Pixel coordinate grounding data
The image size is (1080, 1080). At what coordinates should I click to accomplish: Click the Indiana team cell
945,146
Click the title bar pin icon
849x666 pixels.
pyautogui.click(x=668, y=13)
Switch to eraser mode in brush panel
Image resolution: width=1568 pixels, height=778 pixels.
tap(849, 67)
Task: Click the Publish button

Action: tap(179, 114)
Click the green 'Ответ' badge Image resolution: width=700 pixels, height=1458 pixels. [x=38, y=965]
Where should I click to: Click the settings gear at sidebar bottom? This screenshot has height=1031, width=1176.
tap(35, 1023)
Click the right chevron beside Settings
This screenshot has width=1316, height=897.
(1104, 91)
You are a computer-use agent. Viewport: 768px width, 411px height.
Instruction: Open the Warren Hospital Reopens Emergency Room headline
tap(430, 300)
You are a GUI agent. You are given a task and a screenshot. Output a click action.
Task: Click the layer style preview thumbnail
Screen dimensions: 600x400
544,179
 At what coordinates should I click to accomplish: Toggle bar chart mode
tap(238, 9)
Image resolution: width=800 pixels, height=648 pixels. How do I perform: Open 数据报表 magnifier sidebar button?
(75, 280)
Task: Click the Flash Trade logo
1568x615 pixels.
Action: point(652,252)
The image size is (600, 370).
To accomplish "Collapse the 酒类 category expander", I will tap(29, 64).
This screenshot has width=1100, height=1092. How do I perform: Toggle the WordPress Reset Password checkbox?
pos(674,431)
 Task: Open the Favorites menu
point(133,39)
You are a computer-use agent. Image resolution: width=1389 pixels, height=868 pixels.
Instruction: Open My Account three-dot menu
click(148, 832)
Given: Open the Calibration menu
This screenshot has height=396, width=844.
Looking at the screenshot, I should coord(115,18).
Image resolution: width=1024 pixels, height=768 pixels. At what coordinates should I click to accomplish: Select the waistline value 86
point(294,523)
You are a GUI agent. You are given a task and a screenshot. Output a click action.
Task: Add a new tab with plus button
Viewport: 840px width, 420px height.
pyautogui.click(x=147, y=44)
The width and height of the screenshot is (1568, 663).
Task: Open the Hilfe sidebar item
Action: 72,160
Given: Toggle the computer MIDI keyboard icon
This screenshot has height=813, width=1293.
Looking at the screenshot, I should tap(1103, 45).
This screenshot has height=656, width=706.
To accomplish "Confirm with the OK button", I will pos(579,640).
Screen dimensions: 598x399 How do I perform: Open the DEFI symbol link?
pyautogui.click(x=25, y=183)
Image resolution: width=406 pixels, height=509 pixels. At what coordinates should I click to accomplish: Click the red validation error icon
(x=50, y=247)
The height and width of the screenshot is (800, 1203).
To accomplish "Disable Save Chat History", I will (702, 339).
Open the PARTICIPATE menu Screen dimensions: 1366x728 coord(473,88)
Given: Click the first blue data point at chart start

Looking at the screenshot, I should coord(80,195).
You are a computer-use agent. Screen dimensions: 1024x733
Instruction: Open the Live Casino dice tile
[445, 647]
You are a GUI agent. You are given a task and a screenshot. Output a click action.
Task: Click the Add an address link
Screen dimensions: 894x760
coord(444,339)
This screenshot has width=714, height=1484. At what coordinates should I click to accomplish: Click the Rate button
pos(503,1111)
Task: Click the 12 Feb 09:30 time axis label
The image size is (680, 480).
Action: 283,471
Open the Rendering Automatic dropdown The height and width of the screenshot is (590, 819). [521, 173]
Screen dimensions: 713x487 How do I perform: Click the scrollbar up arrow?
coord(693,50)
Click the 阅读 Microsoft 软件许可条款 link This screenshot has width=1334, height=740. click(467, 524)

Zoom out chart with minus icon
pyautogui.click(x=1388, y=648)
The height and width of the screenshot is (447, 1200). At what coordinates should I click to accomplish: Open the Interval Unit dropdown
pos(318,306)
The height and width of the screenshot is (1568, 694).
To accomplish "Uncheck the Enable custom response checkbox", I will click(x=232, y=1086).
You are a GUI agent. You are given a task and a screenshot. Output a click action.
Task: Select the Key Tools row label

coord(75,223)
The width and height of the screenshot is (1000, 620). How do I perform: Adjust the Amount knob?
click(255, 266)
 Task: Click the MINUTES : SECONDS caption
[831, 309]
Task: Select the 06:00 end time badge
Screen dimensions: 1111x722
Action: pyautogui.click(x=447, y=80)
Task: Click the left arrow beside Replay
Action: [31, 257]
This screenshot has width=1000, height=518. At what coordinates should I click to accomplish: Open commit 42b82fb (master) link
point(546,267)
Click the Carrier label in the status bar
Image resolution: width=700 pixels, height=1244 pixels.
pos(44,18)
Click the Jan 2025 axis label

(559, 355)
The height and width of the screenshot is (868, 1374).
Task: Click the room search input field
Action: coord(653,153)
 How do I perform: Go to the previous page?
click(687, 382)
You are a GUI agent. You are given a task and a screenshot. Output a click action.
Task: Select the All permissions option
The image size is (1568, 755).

▶ [TASK BRIEF] In full and without deviation, reproduce the entries above.

▶ [SOLUTION]
The image size is (1080, 1080). At what coordinates should I click to accomplish: Click the Indiana team cell
945,146
Click the title bar pin icon
849x666 pixels.
pyautogui.click(x=668, y=13)
Switch to eraser mode in brush panel
Image resolution: width=1568 pixels, height=778 pixels.
tap(849, 67)
Task: Click the Publish button

Action: tap(179, 114)
Click the green 'Ответ' badge Image resolution: width=700 pixels, height=1458 pixels. [x=38, y=965]
Where should I click to: Click the settings gear at sidebar bottom? This screenshot has height=1031, width=1176.
tap(35, 1023)
Click the right chevron beside Settings
This screenshot has width=1316, height=897.
(1104, 91)
You are a computer-use agent. Viewport: 768px width, 411px height.
Instruction: Open the Warren Hospital Reopens Emergency Room headline
tap(430, 300)
You are a GUI agent. You are given a task and a screenshot. Output a click action.
Task: Click the layer style preview thumbnail
Screen dimensions: 600x400
544,179
 At what coordinates should I click to accomplish: Toggle bar chart mode
tap(238, 9)
Image resolution: width=800 pixels, height=648 pixels. How do I perform: Open 数据报表 magnifier sidebar button?
(75, 280)
Task: Click the Flash Trade logo
1568x615 pixels.
Action: point(652,252)
The image size is (600, 370).
To accomplish "Collapse the 酒类 category expander", I will tap(29, 64).
This screenshot has width=1100, height=1092. How do I perform: Toggle the WordPress Reset Password checkbox?
pos(674,431)
 Task: Open the Favorites menu
point(133,39)
You are a computer-use agent. Image resolution: width=1389 pixels, height=868 pixels.
Instruction: Open My Account three-dot menu
click(148, 832)
Given: Open the Calibration menu
This screenshot has height=396, width=844.
Looking at the screenshot, I should coord(115,18).
Image resolution: width=1024 pixels, height=768 pixels. At what coordinates should I click to accomplish: Select the waistline value 86
point(294,523)
You are a GUI agent. You are given a task and a screenshot. Output a click action.
Task: Add a new tab with plus button
Viewport: 840px width, 420px height.
pyautogui.click(x=147, y=44)
The width and height of the screenshot is (1568, 663).
Task: Open the Hilfe sidebar item
Action: 72,160
Given: Toggle the computer MIDI keyboard icon
This screenshot has height=813, width=1293.
Looking at the screenshot, I should tap(1103, 45).
This screenshot has height=656, width=706.
To accomplish "Confirm with the OK button", I will pos(579,640).
Screen dimensions: 598x399 How do I perform: Open the DEFI symbol link?
pyautogui.click(x=25, y=183)
Image resolution: width=406 pixels, height=509 pixels. At what coordinates should I click to accomplish: Click the red validation error icon
(x=50, y=247)
The height and width of the screenshot is (800, 1203).
To accomplish "Disable Save Chat History", I will (702, 339).
Open the PARTICIPATE menu Screen dimensions: 1366x728 coord(473,88)
Given: Click the first blue data point at chart start

Looking at the screenshot, I should coord(80,195).
You are a computer-use agent. Screen dimensions: 1024x733
Instruction: Open the Live Casino dice tile
[445, 647]
You are a GUI agent. You are given a task and a screenshot. Output a click action.
Task: Click the Add an address link
Screen dimensions: 894x760
coord(444,339)
This screenshot has width=714, height=1484. At what coordinates should I click to accomplish: Click the Rate button
pos(503,1111)
Task: Click the 12 Feb 09:30 time axis label
The image size is (680, 480).
Action: 283,471
Open the Rendering Automatic dropdown The height and width of the screenshot is (590, 819). [521, 173]
Screen dimensions: 713x487 How do I perform: Click the scrollbar up arrow?
coord(693,50)
Click the 阅读 Microsoft 软件许可条款 link This screenshot has width=1334, height=740. click(467, 524)

Zoom out chart with minus icon
pyautogui.click(x=1388, y=648)
The height and width of the screenshot is (447, 1200). At what coordinates should I click to accomplish: Open the Interval Unit dropdown
pos(318,306)
The height and width of the screenshot is (1568, 694).
To accomplish "Uncheck the Enable custom response checkbox", I will click(x=232, y=1086).
You are a GUI agent. You are given a task and a screenshot. Output a click action.
Task: Select the Key Tools row label

coord(75,223)
The width and height of the screenshot is (1000, 620). How do I perform: Adjust the Amount knob?
click(255, 266)
 Task: Click the MINUTES : SECONDS caption
[831, 309]
Task: Select the 06:00 end time badge
Screen dimensions: 1111x722
Action: pyautogui.click(x=447, y=80)
Task: Click the left arrow beside Replay
Action: [31, 257]
This screenshot has width=1000, height=518. At what coordinates should I click to accomplish: Open commit 42b82fb (master) link
point(546,267)
Click the Carrier label in the status bar
Image resolution: width=700 pixels, height=1244 pixels.
pos(44,18)
Click the Jan 2025 axis label

(559, 355)
The height and width of the screenshot is (868, 1374).
Task: Click the room search input field
Action: coord(653,153)
 How do I perform: Go to the previous page?
click(687, 382)
You are a GUI agent. You are given a task and a screenshot. Output a click action.
Task: Select the All permissions option
The image size is (1568, 755).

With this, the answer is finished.